This is Anthony Byrnes Opening the Curtain on LA Theatre for KCRW.

With the holidays and the year end upon us, it's that time again when we look back out our lives and creative some kind narrative; was it a good year? A bad year? A year of "personal growth?" For monologist Spalding Gray, this personal storytelling wasn't a once a year thing; he made a career out of it.

And now, director Steven Soderbergh's captures that career and the artistic life of Spalding Gray in a new documentary called Everything Is Going Fine.

I know. I know, it's not theater - it's a film. And I'm the theater guy. But it's a documentary about the theater, and it's remarkably like catching one of Gray's brilliant monologues on stage...and then being invited behind the curtain to see how it all works.

Most people know Spalding Gray's work through the film of his theater piece Swimming to Cambodia - long time Los Angeles theater-goers may have caught the original at Taper, Too in 1985. Gray didn't invent the autobiographical solo show, but for almost 30 years he honed the form to a unique personal essence. His monologues, like a classic recipe, all contained the same basic ingredients: a desk, a microphone, a spiral notebook, a glass of water, and the remarkably personal stories and anecdotes of his wonderfully neurotic mind. But with these simple elements Gray used his own mind and his own experiences to tap into the most basic artistic questions: how do we deal with the chaos around us? How do we make sense of the world? Where do we find meaning?

Steven Soderbergh's film is an exceptional bit of editing and storytelling. Like Spalding Gray monologues, the subject of the film is the life and work of Spalding Gray. And like his monologues, the only performer is Spalding Gray. The film is the boiled down essence of over 120 hours of archival footage of Gray's performances and interviews. Without awkward voice-overs or on-screen captions, Soderbergh and editor Susan Littenberg create a roughly chronological narrative that condenses 30 years of material into a taut 90 minutes.

What's intentionally missing from the film is Spalding Gray's final act: in January 2004, Gray disappeared from his Long Island home and was declared missing for two months until his body was discovered in the East River after apparently having jumped off the Staten Island Ferry.

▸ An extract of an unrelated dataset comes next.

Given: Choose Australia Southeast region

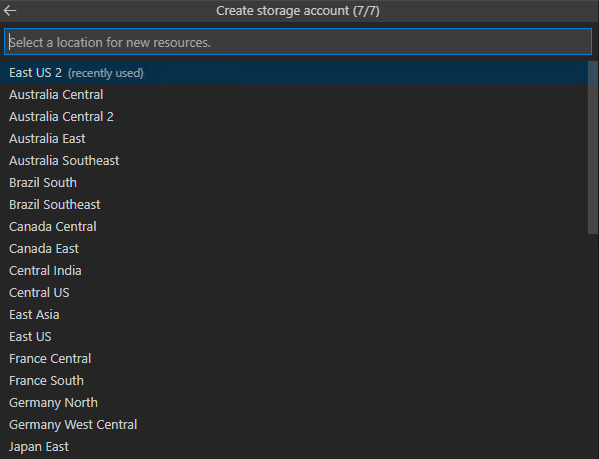Looking at the screenshot, I should 294,161.
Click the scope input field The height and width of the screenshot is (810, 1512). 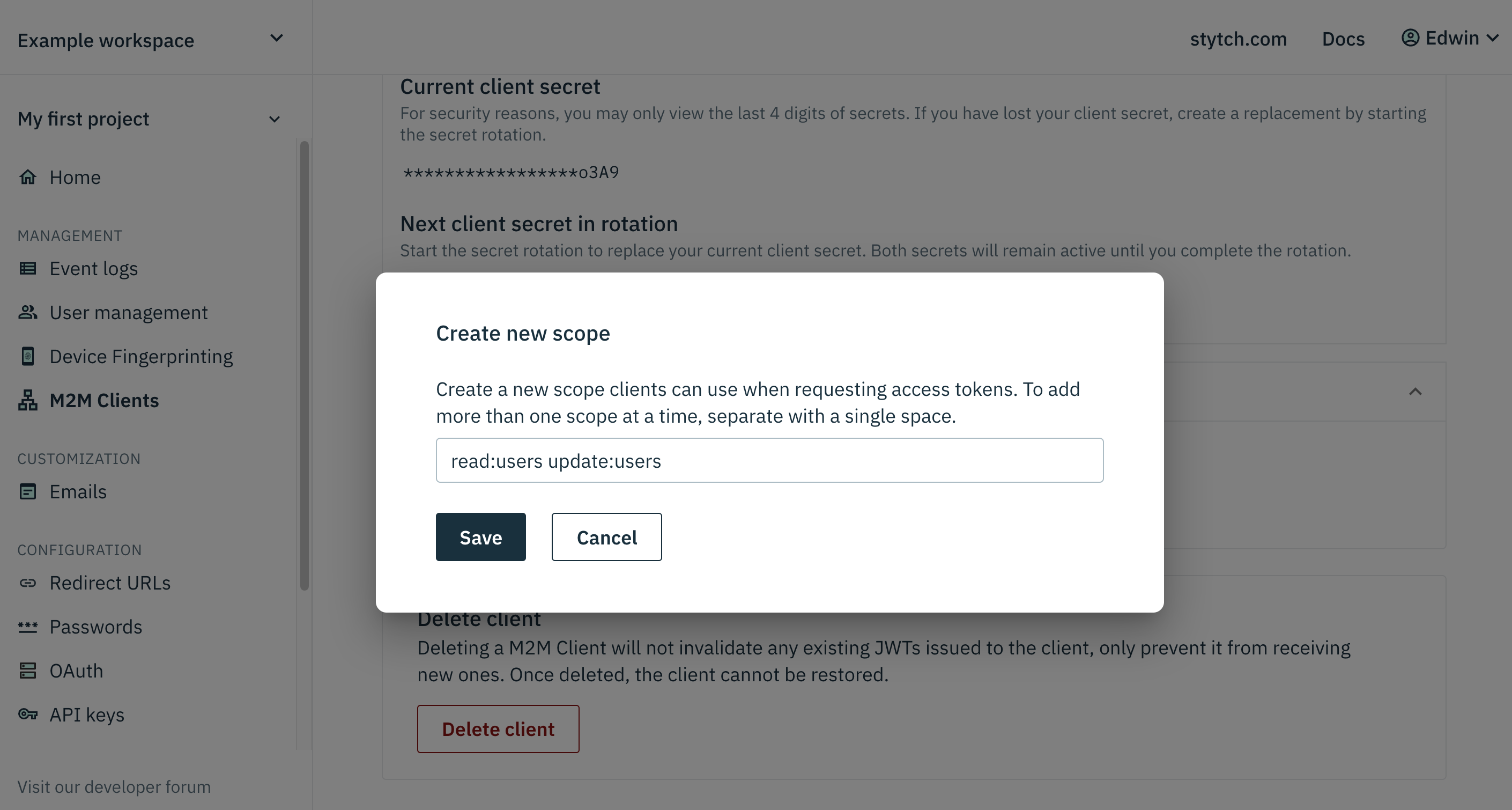(x=770, y=460)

There is no mention of Gray's eventual suicide in the film, just a fade to white at the end. But every frame of the film silently asks the question "why." In the film, Gray speaks candidly about his own mother's suicide and his own suicidal fantasies. It's an appropriate Brechtian twist that you can't help watching the film for clues to the ending you already know.

But the documentary's real power comes not from the voyeuristic window into Gray's sad demise but from the insights into his artistic process. It's the rare chance to hear a great theater artist share his life and work and a chance to see one last Spalding Gray monologue.

Everything Is Going Fine is in limited theatrical release and is available on-demand on cable starting December 22.

For info on the film text the word "curtain" to 69866.

This is Anthony Byrnes Opening the Curtain on LA Theatre for KCRW.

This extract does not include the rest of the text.